Stored data entries:
○ ○ ○ ○
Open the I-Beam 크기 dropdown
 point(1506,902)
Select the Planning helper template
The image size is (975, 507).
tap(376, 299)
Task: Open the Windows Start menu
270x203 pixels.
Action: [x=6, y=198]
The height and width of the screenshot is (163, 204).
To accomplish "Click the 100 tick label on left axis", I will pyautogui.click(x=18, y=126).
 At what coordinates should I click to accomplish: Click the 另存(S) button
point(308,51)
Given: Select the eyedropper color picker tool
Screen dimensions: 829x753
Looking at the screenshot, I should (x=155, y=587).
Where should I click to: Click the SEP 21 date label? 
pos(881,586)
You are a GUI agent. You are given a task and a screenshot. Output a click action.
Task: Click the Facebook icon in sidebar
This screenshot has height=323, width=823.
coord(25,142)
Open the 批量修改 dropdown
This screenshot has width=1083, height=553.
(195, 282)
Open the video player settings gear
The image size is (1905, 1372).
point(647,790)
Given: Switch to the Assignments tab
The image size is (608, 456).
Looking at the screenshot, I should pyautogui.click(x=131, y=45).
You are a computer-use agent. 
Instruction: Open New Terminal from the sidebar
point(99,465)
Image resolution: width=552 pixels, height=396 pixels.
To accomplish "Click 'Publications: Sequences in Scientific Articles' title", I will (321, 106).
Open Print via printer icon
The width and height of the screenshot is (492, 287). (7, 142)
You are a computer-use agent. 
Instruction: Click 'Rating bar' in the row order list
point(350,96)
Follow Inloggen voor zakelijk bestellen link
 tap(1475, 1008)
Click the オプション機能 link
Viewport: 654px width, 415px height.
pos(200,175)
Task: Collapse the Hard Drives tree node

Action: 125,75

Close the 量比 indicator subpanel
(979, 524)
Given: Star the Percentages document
○ ○ ○ ○
Count how many lines in the data above hold the string "will", and give the number with no other words.

2